I came to Africa to share what I know of God with the people of Botswana, but in coming here, I found there was still so much I didn’t even know about him.

 

In the still recesses of this beautiful country, he has sharpened, humbled, and pushed me to step out of the things I think build who I am and into the position of a child, loved and treasured by the Most High King.

 

He urges me to once again press into him and lean on him when I’m tired after five days of buses, ferries, and planes; to let him be my strength and use me when I don’t feel like being used.

 

There are so many things I could say about my time here, things like how my wonderful team has become a constant source of light in my life, how the children I played with showed me the joy and hope, how the classes that we are taking on evangelism and Christian foundations are awakening a love for God’s Word and the lost of this world that I have never known before.

 

The list goes on and on.

 

Those things haven’t been the most overwhelming part of this trip though.
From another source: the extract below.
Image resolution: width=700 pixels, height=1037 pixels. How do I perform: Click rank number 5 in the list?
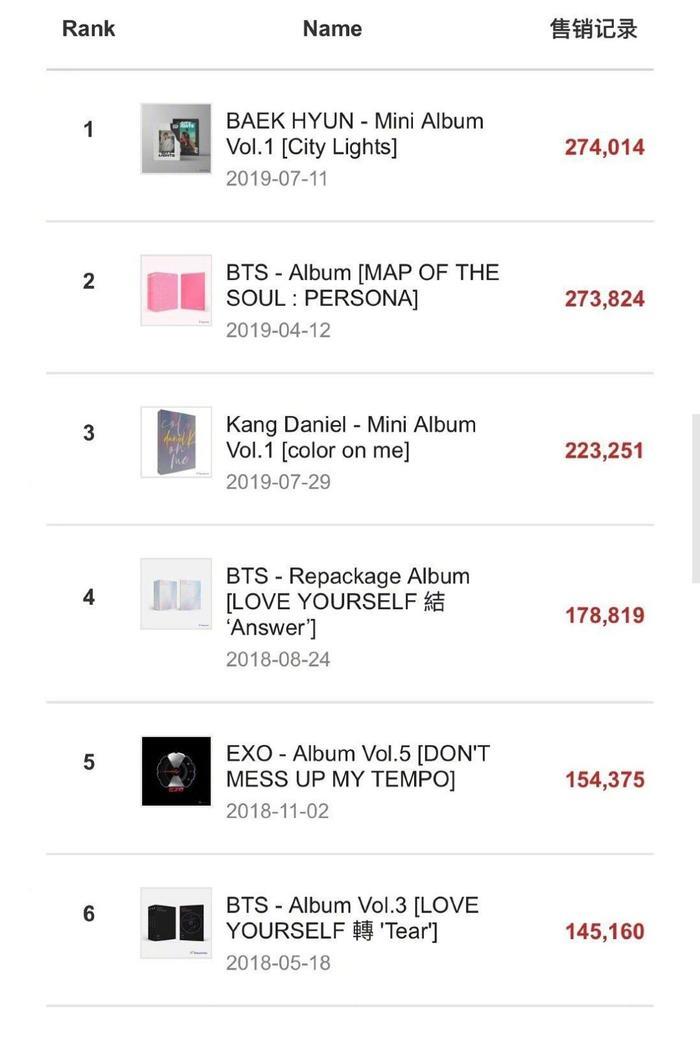click(x=89, y=762)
They all have funneled and redirected my attentions back to Jesus, to our Lord.

 

The different parts of this trip only make me see God all the more behind all of this world, in all things, working in his people, bringing about his plans for this world.

 

In a moment of divinely ordained irony, I was taken far away to come to know him who is most near to us.


One of the great mysteries of mission trips is that often times as we go to serve and find ourselves being served, we go to share God’s love with others and sometimes end up re-discovering it for ourselves.